**Work instructions:**
All of the records below are to be output exactly; no image belongs in the result.

**Records shown:**
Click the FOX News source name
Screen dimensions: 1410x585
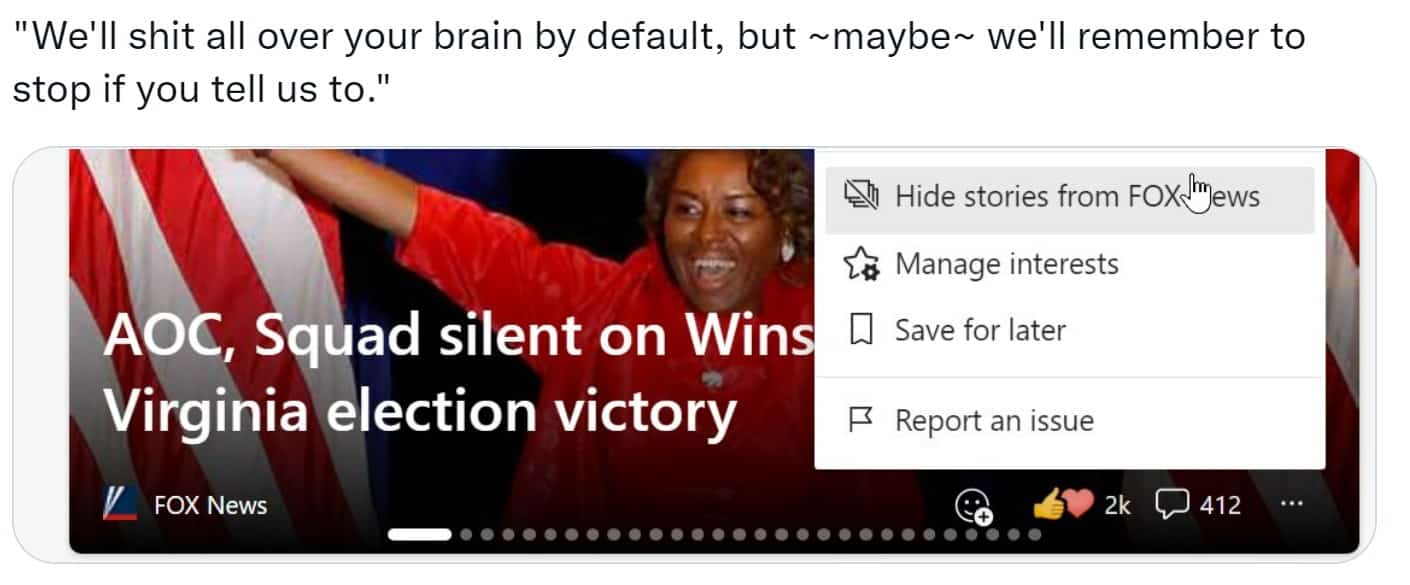(x=210, y=505)

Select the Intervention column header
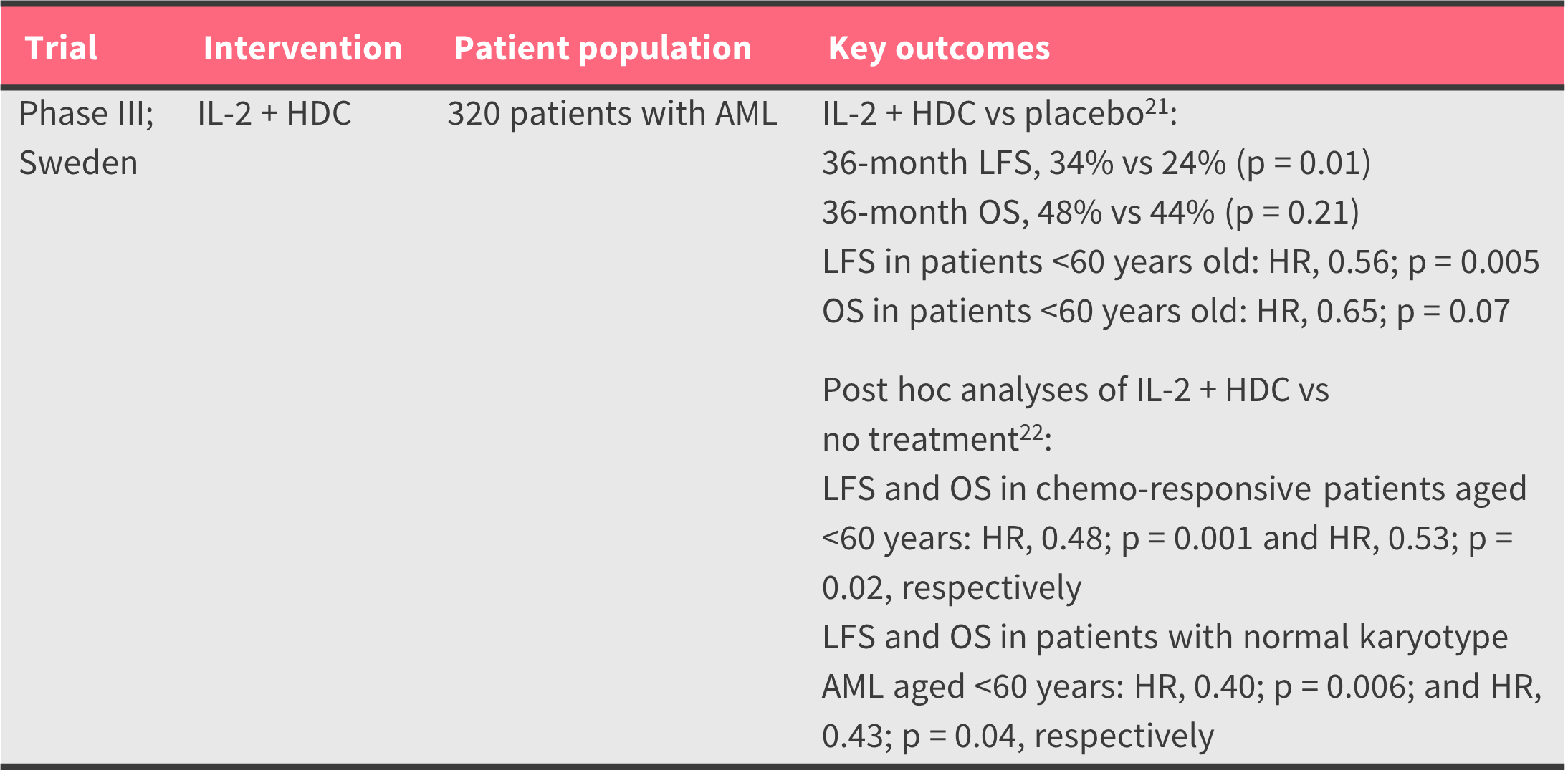click(x=302, y=49)
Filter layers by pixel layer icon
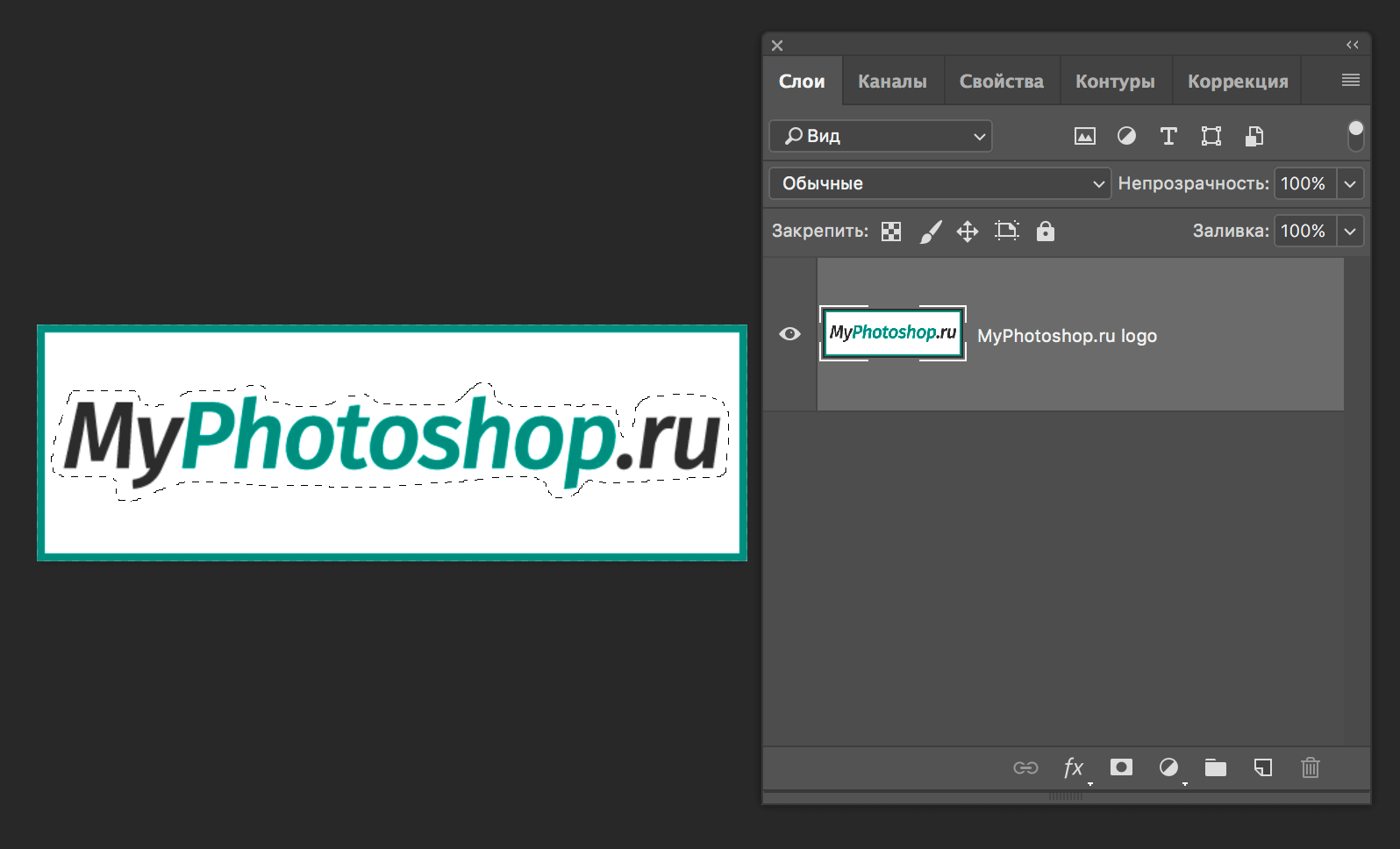 point(1084,136)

**Answer section:**
Click the FOX News source name
Screen dimensions: 1410x585
(x=210, y=505)

Select the Intervention column header
click(x=302, y=49)
Filter layers by pixel layer icon
 point(1084,136)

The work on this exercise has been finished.